See the Zoo’s Komodo dragons, including ‘Lil Sebastian — the biggest dragon in the habitat measuring nine feet in length. This species is the largest and heaviest lizard on earth — they reach up to 10 feet in length and weight over 300 pounds. Komodo dragons are dominant predators with powerful jaws and a toxic bite. In the wild, they ambush deer, goats, pigs, horses and water buffalo.
Compared to crocodiles and other reptiles, Komodo dragons have relatively weak bite strength. But they have sharp, curved, serrated teeth and long, sturdy claws to slash and tear at prey with astonishing force. A Komodo dragon’s killing power includes venom and bacteria. The sharp, serrated shape of its teeth hold harmful bacteria that can cause untreated bite wounds to become septic. The dragon’s venom lives in a gland in the dragon’s lower jaw. This venom prevents a prey’s blood from clotting, which causes massive blood loss and induces shock. Even larger prey animals like water buffaloes may succumb to their wounds after escaping an initial attack— although it may take days of infection for that to happen.
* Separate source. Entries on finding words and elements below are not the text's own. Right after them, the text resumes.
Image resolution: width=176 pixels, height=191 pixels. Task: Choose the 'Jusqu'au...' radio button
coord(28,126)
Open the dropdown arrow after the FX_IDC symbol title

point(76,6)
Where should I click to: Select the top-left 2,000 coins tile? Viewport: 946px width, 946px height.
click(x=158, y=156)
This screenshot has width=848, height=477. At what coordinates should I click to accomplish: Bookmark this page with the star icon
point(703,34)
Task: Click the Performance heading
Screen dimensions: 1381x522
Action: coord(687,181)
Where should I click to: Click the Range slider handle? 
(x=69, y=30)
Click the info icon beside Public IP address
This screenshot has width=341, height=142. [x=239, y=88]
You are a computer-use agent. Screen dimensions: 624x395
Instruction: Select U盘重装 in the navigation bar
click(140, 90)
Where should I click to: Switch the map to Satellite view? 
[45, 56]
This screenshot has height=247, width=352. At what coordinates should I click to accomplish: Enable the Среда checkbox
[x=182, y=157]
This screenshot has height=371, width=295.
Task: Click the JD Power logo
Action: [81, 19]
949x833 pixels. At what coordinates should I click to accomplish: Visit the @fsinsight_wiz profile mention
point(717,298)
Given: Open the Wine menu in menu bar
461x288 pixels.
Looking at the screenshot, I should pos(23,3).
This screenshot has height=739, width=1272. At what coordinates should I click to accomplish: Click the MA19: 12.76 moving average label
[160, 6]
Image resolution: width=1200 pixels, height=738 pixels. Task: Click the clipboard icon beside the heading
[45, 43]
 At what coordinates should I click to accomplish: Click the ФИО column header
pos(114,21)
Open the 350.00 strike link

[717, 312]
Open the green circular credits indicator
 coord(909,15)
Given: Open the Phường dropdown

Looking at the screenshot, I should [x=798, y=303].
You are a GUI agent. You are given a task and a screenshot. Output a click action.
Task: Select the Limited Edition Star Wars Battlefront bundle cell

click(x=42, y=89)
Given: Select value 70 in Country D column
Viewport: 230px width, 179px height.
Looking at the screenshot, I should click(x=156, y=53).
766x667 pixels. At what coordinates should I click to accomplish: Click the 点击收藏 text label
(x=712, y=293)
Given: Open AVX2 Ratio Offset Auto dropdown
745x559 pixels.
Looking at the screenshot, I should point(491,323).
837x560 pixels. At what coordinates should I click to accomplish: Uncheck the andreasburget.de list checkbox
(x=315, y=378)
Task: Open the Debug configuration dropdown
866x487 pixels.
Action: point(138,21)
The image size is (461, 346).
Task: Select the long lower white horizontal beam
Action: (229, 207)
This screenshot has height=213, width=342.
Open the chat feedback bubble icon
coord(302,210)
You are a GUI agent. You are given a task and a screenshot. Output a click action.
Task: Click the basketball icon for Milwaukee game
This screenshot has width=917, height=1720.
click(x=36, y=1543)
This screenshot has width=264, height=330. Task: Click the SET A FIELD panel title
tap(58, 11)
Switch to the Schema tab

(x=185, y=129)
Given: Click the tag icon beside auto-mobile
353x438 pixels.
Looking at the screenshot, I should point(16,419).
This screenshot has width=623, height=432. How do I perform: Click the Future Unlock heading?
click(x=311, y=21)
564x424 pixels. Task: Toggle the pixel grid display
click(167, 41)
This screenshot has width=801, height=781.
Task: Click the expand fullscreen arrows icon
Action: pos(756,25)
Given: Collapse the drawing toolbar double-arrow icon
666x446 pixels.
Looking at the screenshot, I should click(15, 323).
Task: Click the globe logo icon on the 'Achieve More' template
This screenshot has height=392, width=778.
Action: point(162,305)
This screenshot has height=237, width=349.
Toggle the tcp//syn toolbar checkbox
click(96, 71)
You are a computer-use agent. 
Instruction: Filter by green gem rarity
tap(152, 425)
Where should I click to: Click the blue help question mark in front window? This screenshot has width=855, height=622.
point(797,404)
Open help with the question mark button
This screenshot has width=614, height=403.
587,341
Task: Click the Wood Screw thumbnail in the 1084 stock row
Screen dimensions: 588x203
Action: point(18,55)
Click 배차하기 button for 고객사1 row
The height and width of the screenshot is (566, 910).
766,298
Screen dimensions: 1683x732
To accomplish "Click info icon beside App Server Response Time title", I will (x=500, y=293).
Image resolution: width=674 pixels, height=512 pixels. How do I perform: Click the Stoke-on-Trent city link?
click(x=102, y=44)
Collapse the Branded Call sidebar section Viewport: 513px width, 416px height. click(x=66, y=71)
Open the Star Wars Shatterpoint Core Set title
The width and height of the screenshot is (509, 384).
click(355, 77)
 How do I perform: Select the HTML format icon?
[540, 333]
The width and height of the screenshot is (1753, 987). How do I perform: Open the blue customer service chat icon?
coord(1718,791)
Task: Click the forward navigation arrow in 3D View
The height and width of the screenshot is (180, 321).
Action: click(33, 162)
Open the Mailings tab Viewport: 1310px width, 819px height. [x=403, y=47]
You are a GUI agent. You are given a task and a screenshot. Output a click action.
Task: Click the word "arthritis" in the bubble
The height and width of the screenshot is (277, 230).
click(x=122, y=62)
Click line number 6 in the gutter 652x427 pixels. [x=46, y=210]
About Nashville Zoo’s Komodo dragon habitat
The new Komodo dragon habitat is located by the Zoo’s HCA Healthcare Veterinary Center. The habitat features outdoor viewing areas from an elevated view with several vantage points. A large viewing window offers eye-level viewing when the dragons are inside. Interactive learning elements round out the exhibit, teaching visitors all about Komodo dragons.
The species (Varanus komodoensis) are native to the tropical Lesser Sunda Indonesian Islands and are endangered. Nashville Zoo participates in the Komodo Dragon Species Survival Plan to help ensure genetically diverse dragon populations in human care. Nashville Zoo partners with Komodo Survival Program, an organization dedicated to Komodo dragon educational initiatives and conservation work in the wild.
In addition to Komodo dragons, this exhibit will feature crocodile monitors and red-crowned cranes. Komodo dragons will be visible in the outdoor section of the habitat during warmer months while crocodile monitors, the second longest lizard species, will be visible from the viewing window. Crocodile monitors are a large, arboreal species native to New Guinea and have long dark-colored bodies with bright yellow spots and patterns. During colder months, see the Komodo dragons in their climate-controlled, indoor habitat while red-crowned cranes, a winter-hardy bird enjoy the outdoor habitat space.